Der Außenseiter

Vor hundert Jahren wurde Golo Mann geboren

  • Klaus Bellin
  • Lesedauer: 5 Min.

Der Vater hielt nicht viel von ihm. Erika und Klaus waren ihm näher. Golo ächzte. »Was hatten wir doch für eine elende Kindheit«, schrieb er ins Tagebuch. Da war er zweiundzwanzig und hatte das Schlimmste überstanden. Aber dass er nicht geliebt wurde, schmerzte nach wie vor. Vergessen hat er es nie. Der Vater kommt in seinem Memoirenbuch »Erinnerungen und Gedanken« von 1986 deshalb auch nur gelegentlich, eher beiläufig vor, eine Respektsperson, mit der nicht zu spaßen war, berühmt, jähzornig, reizbar, überlebensgroß. In früher Jugend, berichtete Golo, »war er mir majestätisch und fremd erschienen; erst als ich etwa fünfundzwanzig Jahre alt war, kam ich ihm etwas näher. Dass er damals mich zu schätzen begann, erfuhr ich zuerst aus den Tagebüchern, mit etwas Beschämung«.

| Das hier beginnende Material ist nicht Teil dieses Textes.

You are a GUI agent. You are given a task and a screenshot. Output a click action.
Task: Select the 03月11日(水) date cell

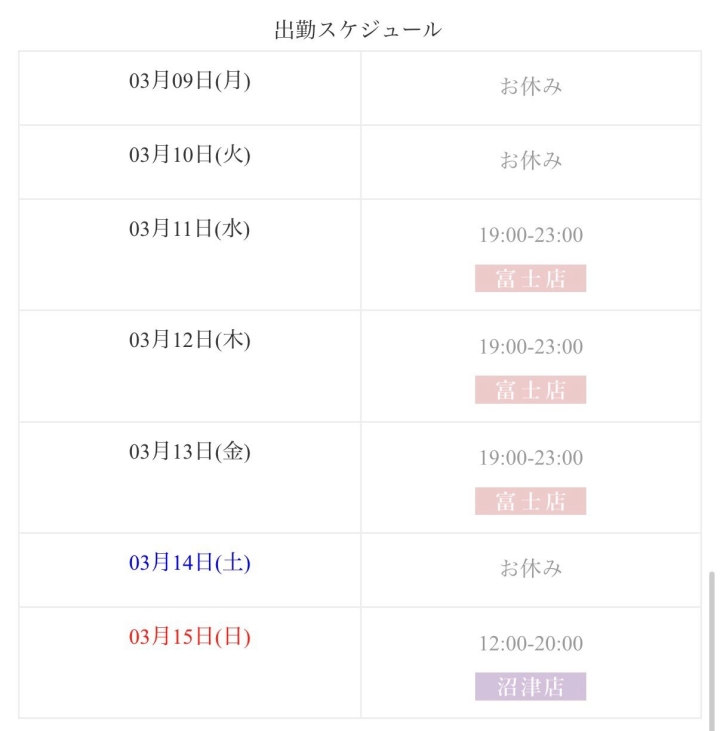point(190,229)
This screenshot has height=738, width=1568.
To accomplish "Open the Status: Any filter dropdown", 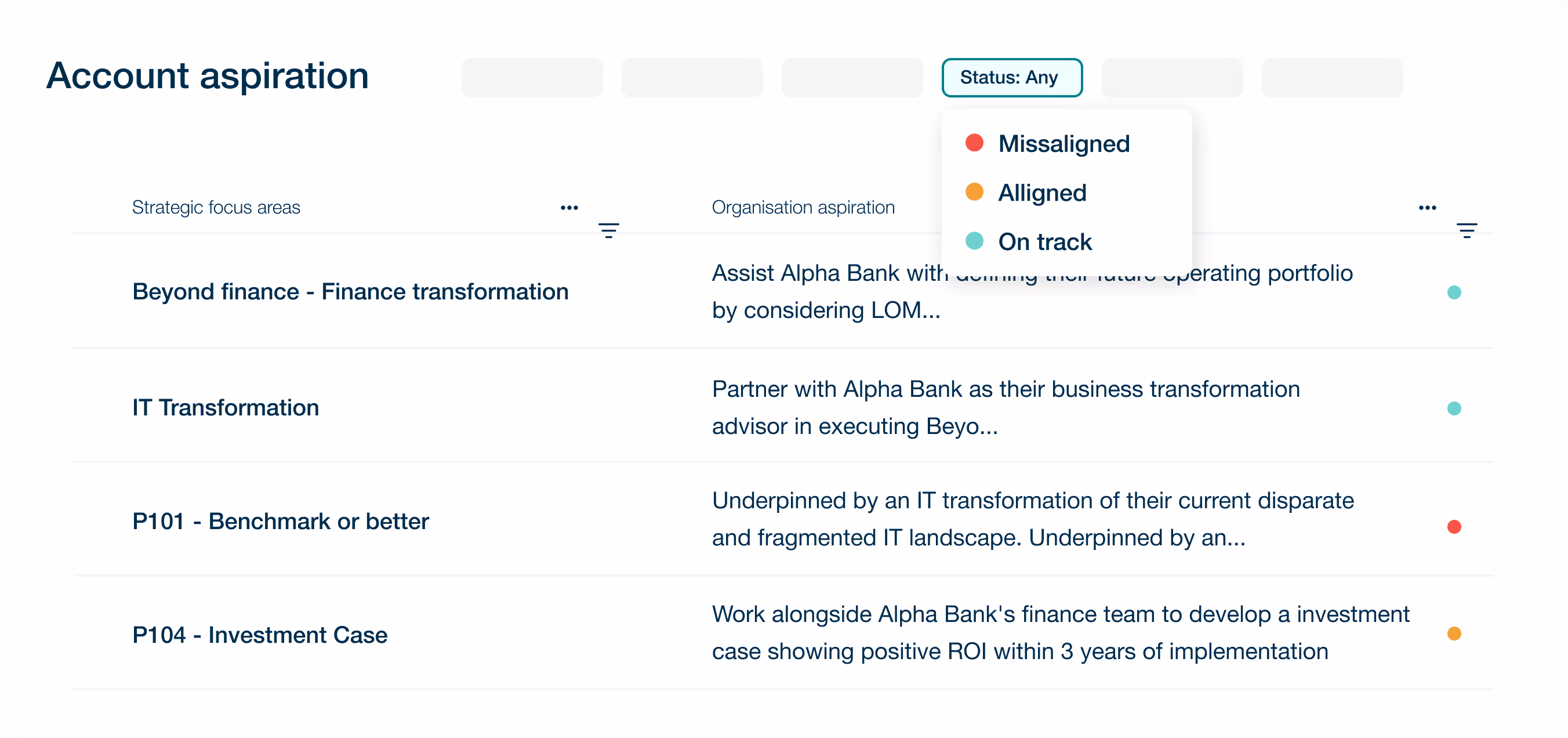I will pyautogui.click(x=1011, y=78).
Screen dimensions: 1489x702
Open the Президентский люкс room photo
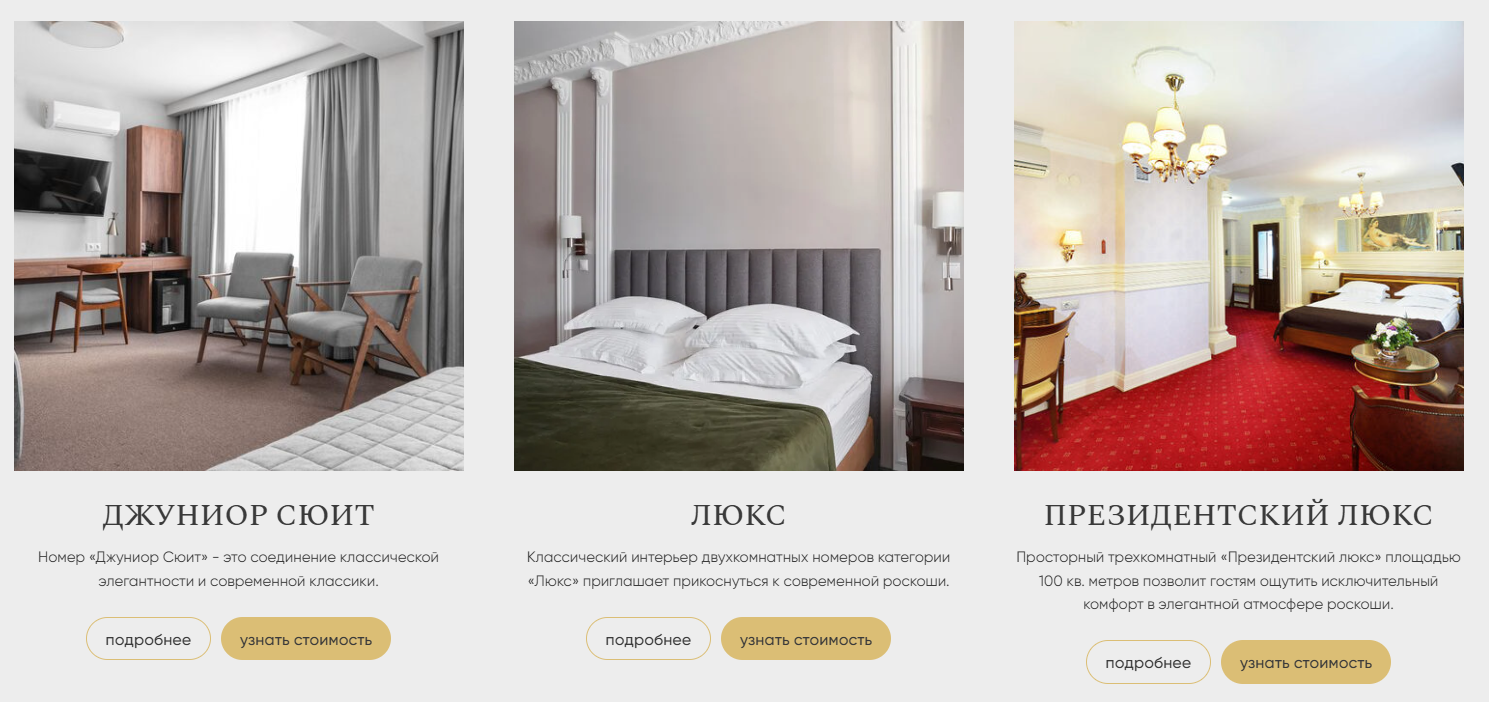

Er musste alt werden, um über Thomas Mann gelassen und ohne Ressentiment sprechen zu können. »Als Kind«, schrieb er 1986, »konnte ich nicht wissen, warum er oft so sehr abgespannt und müde und manchmal wie fremd war, wenn er aus seinem Arbeitszimmer trat«. Dann war Mann mit einer Arbeit stecken geblieben, und die tiefe Verstimmtheit teilte sich allen mit, die um ihn waren. Golos Text, mit knapp zwanzig Druckseiten die ausführlichste Äußerung, die wir von ihm über den Vater besitzen, steht in einem gerade erschienenen Band, der noch einmal kürzere, verstreut publizierte Arbeiten sammelt, Erzählungen, Essays zur Politik und Zeitgeschichte und, im Zentrum, einige Familienporträts, Erinnerungen an die Mutter, an Erika und Klaus, an Heinrich Mann und das Verhältnis der Brüder zueinander.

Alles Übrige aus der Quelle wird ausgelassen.